What to produce
In the Nutcracker text below, what role does Greta perform this year?

Text

It is a blockbuster week here! On top of our week full of mouthwatering European cookies, my daughter, Greta, returned to the stage in The Nutcracker after a long hiatus.
In pre-Covid times, Nutcracker was her ultimate—and also mine. As a child, my dad would take my mom, sisters, little brother, and me downtown to the Joffrey Ballet in Chicago every Christmas to watch the dancers light up the stage. We would dress in velvet dresses with lace collars and wide satin sashes, walk in the bitter cold from a fancy dinner, and slide into our seats—bellies plump full of pasta and pastry—right before show time. I remember the whip of the wind off of Lake Michigan blowing right through our tights, the sounds of the orchestra warming up below us, and the electricity in the air the moment the giant velvet curtain opened. MAGIC.
I now know it was a stretch (financial and emotional) for my parents to pull that outing off year after year with four young kids. Still, Dad would splurge on second or third-row seats, and I can still feel the rush of watching those dancers bound across the stage to the sound of Tchaikovsky’s Kingdom of Sweets. It was everything.
The ballet school I danced in growing up wasn’t robust enough to produce a full-scale ballet performance; I never got the chance to dance The Nutcracker (and let’s be real—I’m better at baking than ballet). But being backstage now as a ballet mom, watching my daughter grow from a tiny reindeer pulling Clara in a sleigh to a tin soldier to a pink-cheeked little maid and this year—as head Chef (after a two-year pause for Covid and our travels to Hungary) is a thrill. She is the only one on stage when the curtain opens in the show's second half, and that same feeling returns when I watch her there: goosebumps, heart thumping, and tears (I haven’t gotten through a single show this week without crying!)
The irony that she plays the chef isn’t lost on me. It’s a fun, animated roll that opens the Kingdom of Sweets: from Hot Chocolate to Marzipan and, of course, the dance of the Sugar Plum Fairy.
About today’s cookie, it’s a good one!!
Today, in our cookie travels, we visit Germany (ish). I’ve been dreaming of the Black Forrest, German Christmas markets, and Black Forrest-esque Holiday for years, but this year, especially so. This fall, while heavy-hitting a buttery sourdough toast with a dollop of cherry jam, I got the idea to see what the same sour-cherry jam felt like in the center of a cocoa cookie—one with enough of a fudgy core to hit all the Christmas notes.
When I made them, they were good—memorable even. But the cherry overpowered the cookie's fudginess, which makes this particular cookie irresistible. So we tried again, this time with currant jam. With one tweak, they became a poppable, delicate bit of European Christmas and possibly my favorite Christmas cookie ever.

Data provided
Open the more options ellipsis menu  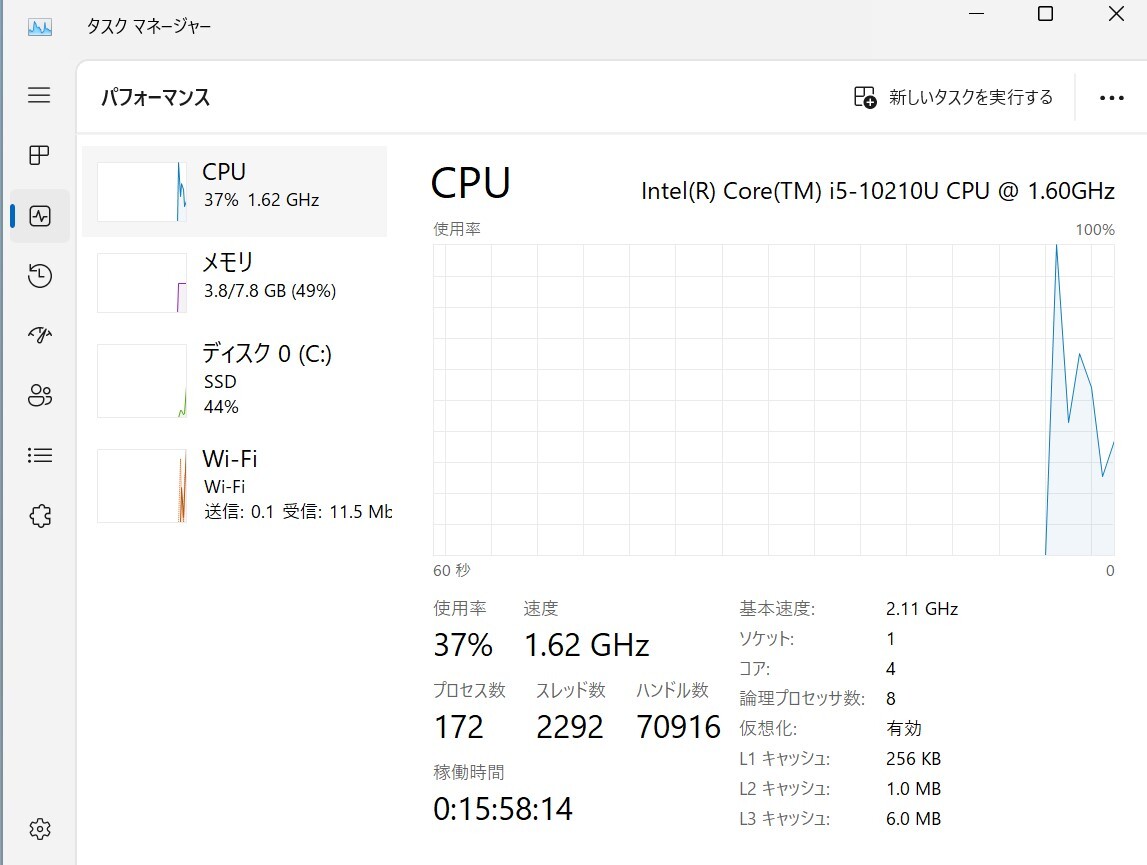click(1112, 97)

Exercise result
Head Chef.